→ What is needed: Only one stretch of the records below is wanted: the lines from the one holding "500x434 pixels." through the one holding "Given: Click the blue swatch beside Density %". Return it exactly, both ends included.

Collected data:
....................
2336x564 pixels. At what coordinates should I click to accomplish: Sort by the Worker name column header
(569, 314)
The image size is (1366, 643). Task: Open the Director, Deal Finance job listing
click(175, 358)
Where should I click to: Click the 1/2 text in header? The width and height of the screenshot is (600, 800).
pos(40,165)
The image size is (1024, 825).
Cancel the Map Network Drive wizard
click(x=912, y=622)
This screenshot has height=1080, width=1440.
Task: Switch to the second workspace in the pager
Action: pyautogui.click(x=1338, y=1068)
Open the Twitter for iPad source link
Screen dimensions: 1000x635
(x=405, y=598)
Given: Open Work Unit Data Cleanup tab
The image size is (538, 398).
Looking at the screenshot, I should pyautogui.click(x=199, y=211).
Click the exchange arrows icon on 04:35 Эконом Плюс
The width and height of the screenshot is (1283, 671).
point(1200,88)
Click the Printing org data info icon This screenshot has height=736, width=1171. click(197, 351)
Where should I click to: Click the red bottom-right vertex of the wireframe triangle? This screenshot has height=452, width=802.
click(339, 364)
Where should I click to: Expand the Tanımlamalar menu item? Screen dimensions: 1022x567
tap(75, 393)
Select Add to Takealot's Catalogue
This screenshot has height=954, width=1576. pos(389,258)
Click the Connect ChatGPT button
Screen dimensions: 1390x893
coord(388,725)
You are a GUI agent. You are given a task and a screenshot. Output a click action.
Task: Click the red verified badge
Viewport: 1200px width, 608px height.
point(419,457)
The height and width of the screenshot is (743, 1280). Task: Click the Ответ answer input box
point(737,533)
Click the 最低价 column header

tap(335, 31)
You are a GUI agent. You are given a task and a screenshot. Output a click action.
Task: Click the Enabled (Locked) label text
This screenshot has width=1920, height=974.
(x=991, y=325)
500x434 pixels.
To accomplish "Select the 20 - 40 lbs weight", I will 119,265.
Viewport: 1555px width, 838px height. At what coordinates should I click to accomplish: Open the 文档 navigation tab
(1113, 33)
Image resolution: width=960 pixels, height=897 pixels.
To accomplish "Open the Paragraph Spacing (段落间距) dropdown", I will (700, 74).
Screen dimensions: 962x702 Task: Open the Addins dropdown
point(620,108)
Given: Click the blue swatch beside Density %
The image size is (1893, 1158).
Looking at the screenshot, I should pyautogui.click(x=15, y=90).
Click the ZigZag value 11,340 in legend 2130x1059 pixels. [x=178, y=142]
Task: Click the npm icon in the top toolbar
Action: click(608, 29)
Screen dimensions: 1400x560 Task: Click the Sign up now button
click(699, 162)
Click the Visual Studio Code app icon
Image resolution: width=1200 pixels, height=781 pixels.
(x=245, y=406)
....................
→ Answer below:
500x434 pixels.
To accomplish "Select the 20 - 40 lbs weight", I will 119,265.
Viewport: 1555px width, 838px height. At what coordinates should I click to accomplish: Open the 文档 navigation tab
(1113, 33)
Image resolution: width=960 pixels, height=897 pixels.
To accomplish "Open the Paragraph Spacing (段落间距) dropdown", I will (700, 74).
Screen dimensions: 962x702 Task: Open the Addins dropdown
point(620,108)
Given: Click the blue swatch beside Density %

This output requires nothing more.